He protested against the CAA, was jailed for allegedly fomenting the Delhi riots; his ailing father sold a plot of land to meet legal expenses and worries whether he would get a chance to marry off his son
Meeran Haider (in green kurta) embodies the political consciousness of an emerging Muslim middle class, driven to work for the community. Pic/Facebook
Shabul Hassan spends many a sleepless night thinking of his youngest son Meeran Haider. He wishes Meeran had heeded his suggestion to take up a job instead of enrolling for PhD. He could have augmented Shabul’s financial resources, and a bride would have been found for Meeran, the only one of his five children who is still single. Shabul is pushing 70, his body ravaged by diabetes and the stones in his kidney make him tremble with pain at times. As the nightly hours slip past, he hopes Allah will provide him the opportunity to marry off Meeran, the only paternal responsibility he thinks he has yet to fulfil.
ADVERTISEMENT
It is likely that you have forgotten the 31-year-old youth. The blame does not lie on you, for the Indian State spawns a new victim every month: It was Teesta Setalvad in June, Mohammed Zubair in July.

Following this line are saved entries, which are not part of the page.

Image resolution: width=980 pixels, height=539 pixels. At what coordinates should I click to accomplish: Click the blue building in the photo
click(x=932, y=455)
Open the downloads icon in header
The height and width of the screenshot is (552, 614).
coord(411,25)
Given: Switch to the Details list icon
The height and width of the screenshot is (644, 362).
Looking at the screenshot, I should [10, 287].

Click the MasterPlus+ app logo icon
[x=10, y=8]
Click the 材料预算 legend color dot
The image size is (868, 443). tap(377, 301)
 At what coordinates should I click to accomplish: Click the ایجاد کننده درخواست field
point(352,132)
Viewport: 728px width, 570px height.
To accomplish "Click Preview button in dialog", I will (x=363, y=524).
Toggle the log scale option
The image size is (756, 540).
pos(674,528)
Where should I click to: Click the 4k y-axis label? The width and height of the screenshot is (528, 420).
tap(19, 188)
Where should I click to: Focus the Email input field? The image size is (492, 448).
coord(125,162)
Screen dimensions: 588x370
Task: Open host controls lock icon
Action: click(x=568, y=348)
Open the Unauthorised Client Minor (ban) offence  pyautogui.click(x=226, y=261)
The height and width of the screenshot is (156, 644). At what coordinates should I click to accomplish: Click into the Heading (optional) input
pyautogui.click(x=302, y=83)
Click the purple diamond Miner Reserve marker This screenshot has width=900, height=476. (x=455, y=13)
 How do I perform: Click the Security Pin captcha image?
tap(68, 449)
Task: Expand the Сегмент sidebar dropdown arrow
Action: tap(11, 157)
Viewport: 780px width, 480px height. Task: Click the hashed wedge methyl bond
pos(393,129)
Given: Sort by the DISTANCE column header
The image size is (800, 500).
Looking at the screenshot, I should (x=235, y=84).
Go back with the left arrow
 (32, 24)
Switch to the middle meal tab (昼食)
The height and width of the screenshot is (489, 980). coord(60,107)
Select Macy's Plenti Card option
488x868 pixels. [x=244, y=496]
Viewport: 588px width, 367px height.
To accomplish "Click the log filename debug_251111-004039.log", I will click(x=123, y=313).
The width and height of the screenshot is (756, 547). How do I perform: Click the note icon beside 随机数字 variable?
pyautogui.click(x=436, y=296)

In December 2019, Meeran was at the forefront of the protest at Jamia Millia Islamia, a central university, against the Citizenship (Amendment) Act, 2019. With the February 2020 riots in Northeast Delhi and the pandemic-induced lockdown in March aborting the anti-CAA movement, Meeran took to providing relief to Bihari migrants desperate to return home. The boy from Nasir Chhapra village in Bihar’s Siwan district could not turn away from fellow Biharis reeling under the fear of death. But the Delhi police, under the Central government’s control, arrested Meeran in April 2020, booked him under the Unlawful Activities (Prevention) Act for fomenting the Delhi riots, and sent him to Tihar Jail.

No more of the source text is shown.